Aksa mengangguk dengan begitu bersemangat tanpa berpikir.
“Aksa, kamu mau nggak kalo habisin waktu sama akunya di sini aja? Karyawanku hari ini enggak masuk dan aku harus jaga kedai, kalau mau di tutup kamu bisa liat sendiri kalo kedaiku lagi rame dan ini masih siang, paling enggak aku harus tutup nanti sore. Kalo kamu mau, kamu bisa tunggu bareng aku di belakang counter, nanti juga aku bisa ajarin kamu cara bikin kopi, kamu selalu pingin belajar tapi nggak pernah ada waktu kan? Sekarang aku bisa ajarin kamu.”
Aksa tuh anak terakhir dari tiga Bagaskara bersaudara, dia tetap si bungsu yang akan sangat bersemangat walaupun umurnya sudah dewasa. Karena setelah mendengarkan penawaran yang Lalisa suguhkan, tanpa banyak berpikir laki-laki itu segera menarik tangan gadisnya untuk kembali ke belakang counter.
Lalisa hanya bisa terkekeh melihat tingkahnya, sekarang Aksa sangat-sangat lucu sehingg Lalisa bisa pusing karena tingkahnya.
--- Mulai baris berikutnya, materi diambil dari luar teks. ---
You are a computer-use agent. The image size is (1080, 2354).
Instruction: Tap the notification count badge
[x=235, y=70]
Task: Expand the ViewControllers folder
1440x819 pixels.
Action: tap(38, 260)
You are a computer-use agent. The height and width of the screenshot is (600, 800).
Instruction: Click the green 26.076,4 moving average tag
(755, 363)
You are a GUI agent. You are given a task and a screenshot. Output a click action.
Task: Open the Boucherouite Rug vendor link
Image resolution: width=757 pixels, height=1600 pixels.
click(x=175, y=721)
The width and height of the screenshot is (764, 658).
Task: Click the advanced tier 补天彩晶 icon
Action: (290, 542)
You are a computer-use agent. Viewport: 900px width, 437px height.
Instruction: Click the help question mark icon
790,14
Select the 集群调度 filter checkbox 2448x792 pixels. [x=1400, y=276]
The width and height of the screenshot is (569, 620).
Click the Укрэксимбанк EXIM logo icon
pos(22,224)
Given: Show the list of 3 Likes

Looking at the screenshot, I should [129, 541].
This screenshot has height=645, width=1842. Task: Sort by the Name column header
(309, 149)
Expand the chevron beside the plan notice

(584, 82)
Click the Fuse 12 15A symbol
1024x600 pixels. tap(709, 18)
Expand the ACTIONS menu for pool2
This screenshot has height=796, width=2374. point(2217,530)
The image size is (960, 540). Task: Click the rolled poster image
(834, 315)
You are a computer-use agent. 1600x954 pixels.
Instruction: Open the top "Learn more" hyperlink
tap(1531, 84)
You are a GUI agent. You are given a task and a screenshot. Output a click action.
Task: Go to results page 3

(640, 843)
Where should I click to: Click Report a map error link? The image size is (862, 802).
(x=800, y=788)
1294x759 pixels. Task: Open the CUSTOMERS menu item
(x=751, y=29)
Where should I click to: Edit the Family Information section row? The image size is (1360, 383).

Walaupun dulu laki-laki itu jarang menemukan dirinya, dan harus selalu tertutup lantaran akan selalu ada Nabila yang menjadi nomor satu untuk laki-laki itu. Maka sekarang akan berbeda. Aksa akan selalu menomorsatukan Lalisa dalam hal apapun, dan semua itu terjadi setelah Lalisa bercerita bahwa dia sudah mengagumi sosok Aksa sejak lama. Aksa tidak pernah menyangka bahwa ada gadis yang benar-benar tulus mencintai dan menunggunya disaat dia yang dulu selalu tertolak setiap kali mengajak Nabila berpacaran.
Tuhan itu memang pasti akan selalu adil, dia memberikan Aksa seseorang yang bahkan sejak awal sudah berada di dekatnya. Aksa tidak perlu mencari dalam jarak yang jauh kalau ternyata Lalisa memang sudah ada di depannya sejak dulu.
Dan Lalisa, sejenak semua yang terjadi terkadang hanya seperti mimpi baginya. Melihat tawa Aksa sedari dekatlah yang membuat Lalisa yakin bahwa laki-laki itu sekarang memang miliknya.
Karena apapun yang mereka lakukan, di manapun, asal mereka berdua selalu bersama, maka keduanya akan merasa bahwa hari yang mereka jalani akan selalu indah.